## Working data
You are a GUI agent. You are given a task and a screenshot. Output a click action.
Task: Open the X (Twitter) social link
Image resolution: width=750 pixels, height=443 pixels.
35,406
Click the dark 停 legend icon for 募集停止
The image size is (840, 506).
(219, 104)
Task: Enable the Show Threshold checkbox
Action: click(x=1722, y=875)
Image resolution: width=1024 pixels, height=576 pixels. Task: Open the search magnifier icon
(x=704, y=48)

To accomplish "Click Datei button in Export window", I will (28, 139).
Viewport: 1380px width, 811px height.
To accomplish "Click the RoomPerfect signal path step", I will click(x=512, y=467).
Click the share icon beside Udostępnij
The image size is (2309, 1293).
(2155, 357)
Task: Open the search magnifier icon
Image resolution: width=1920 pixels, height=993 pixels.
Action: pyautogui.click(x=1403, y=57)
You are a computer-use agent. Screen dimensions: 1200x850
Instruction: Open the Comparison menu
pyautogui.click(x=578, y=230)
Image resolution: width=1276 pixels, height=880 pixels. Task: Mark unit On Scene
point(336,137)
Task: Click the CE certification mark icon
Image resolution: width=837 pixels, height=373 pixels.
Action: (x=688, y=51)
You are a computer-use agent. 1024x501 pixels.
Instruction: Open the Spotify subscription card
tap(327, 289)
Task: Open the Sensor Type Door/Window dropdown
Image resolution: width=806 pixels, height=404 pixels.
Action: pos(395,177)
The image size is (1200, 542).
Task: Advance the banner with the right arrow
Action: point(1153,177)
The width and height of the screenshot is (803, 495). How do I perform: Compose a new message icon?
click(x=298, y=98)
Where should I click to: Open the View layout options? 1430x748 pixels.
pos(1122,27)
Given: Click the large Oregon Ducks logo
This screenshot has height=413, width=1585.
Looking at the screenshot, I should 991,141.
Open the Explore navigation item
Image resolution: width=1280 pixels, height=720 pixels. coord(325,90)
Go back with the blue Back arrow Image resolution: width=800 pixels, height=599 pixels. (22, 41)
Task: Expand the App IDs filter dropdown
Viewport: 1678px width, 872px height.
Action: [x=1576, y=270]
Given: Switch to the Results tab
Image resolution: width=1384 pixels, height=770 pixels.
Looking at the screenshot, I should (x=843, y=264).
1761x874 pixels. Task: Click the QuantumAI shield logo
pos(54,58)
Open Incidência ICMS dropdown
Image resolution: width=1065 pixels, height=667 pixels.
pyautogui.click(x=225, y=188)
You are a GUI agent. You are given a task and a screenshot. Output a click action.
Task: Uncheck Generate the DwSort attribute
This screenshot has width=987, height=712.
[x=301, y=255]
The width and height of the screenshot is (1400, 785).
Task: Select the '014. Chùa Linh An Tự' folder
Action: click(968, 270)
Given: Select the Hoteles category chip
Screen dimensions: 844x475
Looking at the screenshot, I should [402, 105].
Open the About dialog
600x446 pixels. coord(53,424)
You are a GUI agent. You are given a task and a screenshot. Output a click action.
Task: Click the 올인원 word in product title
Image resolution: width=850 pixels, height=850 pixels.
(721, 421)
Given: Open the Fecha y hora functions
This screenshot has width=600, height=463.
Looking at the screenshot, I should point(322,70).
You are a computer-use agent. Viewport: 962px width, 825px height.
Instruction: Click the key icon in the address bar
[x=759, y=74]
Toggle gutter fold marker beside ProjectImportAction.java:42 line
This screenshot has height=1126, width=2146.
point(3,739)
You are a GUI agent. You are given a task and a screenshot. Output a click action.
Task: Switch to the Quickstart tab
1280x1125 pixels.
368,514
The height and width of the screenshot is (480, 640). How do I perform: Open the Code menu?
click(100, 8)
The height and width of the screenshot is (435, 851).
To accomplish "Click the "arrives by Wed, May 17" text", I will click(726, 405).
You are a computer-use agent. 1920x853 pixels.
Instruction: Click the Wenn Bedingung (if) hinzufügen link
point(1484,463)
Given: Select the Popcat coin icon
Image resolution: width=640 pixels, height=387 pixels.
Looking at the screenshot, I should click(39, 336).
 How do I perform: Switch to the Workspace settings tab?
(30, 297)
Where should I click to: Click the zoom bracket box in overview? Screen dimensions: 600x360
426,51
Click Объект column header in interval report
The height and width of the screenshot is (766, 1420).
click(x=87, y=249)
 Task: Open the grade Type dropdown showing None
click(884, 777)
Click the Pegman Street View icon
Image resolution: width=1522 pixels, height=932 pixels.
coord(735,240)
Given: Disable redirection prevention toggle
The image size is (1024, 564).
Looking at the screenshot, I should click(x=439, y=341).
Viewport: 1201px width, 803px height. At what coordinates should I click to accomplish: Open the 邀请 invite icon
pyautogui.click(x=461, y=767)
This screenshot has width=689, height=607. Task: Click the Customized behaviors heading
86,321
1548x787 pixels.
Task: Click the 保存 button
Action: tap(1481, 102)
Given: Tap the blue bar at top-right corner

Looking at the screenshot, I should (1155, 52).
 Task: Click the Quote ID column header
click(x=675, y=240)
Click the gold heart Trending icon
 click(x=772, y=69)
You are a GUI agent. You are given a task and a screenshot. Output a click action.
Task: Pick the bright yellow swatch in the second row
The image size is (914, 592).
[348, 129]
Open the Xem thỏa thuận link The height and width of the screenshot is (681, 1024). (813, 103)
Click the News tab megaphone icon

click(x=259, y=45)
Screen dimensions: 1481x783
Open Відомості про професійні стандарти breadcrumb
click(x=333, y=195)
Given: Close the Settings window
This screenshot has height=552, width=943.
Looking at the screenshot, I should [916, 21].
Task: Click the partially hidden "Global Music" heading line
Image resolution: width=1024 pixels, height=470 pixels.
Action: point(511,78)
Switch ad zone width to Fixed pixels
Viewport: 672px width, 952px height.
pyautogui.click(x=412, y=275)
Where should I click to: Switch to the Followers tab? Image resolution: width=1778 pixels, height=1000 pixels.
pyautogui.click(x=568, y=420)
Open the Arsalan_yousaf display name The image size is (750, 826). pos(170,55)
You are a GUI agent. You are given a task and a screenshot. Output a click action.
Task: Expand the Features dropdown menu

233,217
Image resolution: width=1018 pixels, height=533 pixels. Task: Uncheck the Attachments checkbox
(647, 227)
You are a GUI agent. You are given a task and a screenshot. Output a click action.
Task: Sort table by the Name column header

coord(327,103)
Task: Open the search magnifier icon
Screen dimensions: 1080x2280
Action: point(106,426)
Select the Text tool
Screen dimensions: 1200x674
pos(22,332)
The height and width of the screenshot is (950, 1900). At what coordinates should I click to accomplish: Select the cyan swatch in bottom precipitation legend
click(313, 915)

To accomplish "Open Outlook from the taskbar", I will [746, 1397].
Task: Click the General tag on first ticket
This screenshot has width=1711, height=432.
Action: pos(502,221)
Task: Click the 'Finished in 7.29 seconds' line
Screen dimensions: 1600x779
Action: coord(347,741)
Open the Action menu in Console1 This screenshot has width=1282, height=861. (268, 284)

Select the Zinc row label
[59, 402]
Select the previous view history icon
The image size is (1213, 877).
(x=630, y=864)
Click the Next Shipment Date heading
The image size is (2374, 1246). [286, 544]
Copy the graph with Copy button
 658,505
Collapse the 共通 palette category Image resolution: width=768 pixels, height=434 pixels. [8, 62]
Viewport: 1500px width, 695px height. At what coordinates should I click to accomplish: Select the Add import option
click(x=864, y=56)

## Problem
Wherever a line of the data holds "computer", copy that line.

## Task solution
You are a computer-use agent. Screen dimensions: 1200x850
You are a computer-use agent. 1024x501 pixels.
You are a computer-use agent. Viewport: 962px width, 825px height.
You are a computer-use agent. 1920x853 pixels.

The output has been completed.